A student writes math formulas on a plexiglas surface

New campus-wide service will enhance access to research data

The new Princeton Research Data Service will enable University researchers to organize, store and make accessible research data.

With the goal of making the results of research and scholarship more accessible, Princeton will launch a new service to provide infrastructure and training to University researchers on how best to format and curate data in ways that facilitate long-term storage and discovery.  

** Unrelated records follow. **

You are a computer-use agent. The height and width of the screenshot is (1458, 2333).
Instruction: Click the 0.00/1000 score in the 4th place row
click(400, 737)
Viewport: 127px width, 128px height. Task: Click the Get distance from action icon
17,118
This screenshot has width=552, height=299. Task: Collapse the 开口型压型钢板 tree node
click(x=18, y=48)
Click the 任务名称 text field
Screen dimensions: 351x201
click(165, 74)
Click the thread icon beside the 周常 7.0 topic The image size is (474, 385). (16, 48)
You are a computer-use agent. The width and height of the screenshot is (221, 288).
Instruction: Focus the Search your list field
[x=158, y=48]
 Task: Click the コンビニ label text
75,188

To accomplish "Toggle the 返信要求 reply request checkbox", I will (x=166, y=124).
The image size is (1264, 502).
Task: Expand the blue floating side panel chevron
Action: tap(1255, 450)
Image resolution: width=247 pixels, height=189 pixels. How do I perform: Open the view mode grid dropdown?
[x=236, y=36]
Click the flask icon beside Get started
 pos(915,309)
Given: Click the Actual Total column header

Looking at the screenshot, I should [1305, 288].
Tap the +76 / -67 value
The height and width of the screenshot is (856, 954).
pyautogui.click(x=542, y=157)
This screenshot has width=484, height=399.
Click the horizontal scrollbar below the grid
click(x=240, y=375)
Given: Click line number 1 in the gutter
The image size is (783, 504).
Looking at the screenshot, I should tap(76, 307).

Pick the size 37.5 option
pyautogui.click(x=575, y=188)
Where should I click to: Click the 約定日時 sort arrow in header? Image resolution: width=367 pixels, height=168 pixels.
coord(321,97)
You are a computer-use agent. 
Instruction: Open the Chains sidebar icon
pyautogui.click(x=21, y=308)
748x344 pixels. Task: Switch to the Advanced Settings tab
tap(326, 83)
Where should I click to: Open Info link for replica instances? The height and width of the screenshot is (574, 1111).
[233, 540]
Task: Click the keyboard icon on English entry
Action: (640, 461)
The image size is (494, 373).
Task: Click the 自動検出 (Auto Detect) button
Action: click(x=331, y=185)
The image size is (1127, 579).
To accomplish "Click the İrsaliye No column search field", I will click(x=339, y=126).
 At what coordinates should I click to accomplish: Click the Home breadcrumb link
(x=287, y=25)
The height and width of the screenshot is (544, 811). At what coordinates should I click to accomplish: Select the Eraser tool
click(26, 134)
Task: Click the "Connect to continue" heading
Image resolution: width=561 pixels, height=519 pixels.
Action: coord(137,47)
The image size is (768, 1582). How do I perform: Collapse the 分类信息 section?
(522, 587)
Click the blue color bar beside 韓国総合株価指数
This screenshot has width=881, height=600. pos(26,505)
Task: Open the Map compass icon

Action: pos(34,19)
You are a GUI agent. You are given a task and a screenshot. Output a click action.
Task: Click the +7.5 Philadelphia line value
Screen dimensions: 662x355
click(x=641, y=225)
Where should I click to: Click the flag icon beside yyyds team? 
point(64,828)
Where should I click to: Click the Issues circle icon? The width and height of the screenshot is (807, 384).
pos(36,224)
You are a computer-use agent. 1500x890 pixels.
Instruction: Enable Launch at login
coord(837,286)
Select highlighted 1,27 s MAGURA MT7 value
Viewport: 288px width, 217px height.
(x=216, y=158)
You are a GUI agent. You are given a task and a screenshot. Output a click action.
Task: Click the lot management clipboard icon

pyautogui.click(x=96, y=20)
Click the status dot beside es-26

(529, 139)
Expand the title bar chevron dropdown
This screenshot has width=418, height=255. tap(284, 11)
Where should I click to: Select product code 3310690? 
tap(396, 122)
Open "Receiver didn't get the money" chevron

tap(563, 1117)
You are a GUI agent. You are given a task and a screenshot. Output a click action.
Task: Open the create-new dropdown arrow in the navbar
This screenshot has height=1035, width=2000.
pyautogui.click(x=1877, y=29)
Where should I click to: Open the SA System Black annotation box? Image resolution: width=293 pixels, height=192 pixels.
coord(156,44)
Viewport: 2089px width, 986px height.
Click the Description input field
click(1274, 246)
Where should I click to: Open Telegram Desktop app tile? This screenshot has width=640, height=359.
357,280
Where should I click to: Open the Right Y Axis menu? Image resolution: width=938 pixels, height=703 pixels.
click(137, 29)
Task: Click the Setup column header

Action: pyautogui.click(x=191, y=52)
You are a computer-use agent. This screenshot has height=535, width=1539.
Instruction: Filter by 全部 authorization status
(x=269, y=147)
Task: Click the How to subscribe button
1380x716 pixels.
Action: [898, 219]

The Princeton Research Data Service, anticipated to be underway in fall 2019, will offer resources for the management of and access to data that support findings published in peer-reviewed venues. The ability for researchers outside the University to access the data underlying peer-reviewed studies could stimulate additional experiments and scholarly work.

"Providing broader access to research data accelerates scientific progress, advances innovation and has the potential to provide benefit to society," said Dean for Research Pablo Debenedetti, the Class of 1950 Professor in Engineering and Applied Science and professor of chemical and biological engineering. "Our hope is that researchers — whether at Princeton, at institutions worldwide, or in society at large — will eventually be able to obtain research data with which to conduct new analyses."

The service will be available to University researchers across all disciplines, from the humanities and social sciences to science and engineering. The service originated as a collaborative initiative of the Dean for Research, University Librarian, and Vice President for Information Technology, and is supported by the Office of the Provost.

The Princeton University Library will host the service and is assembling a team of research data specialists to advise Princeton scientists and scholars on all aspects of the data lifecycle, from planning and gathering to cataloging and storing data.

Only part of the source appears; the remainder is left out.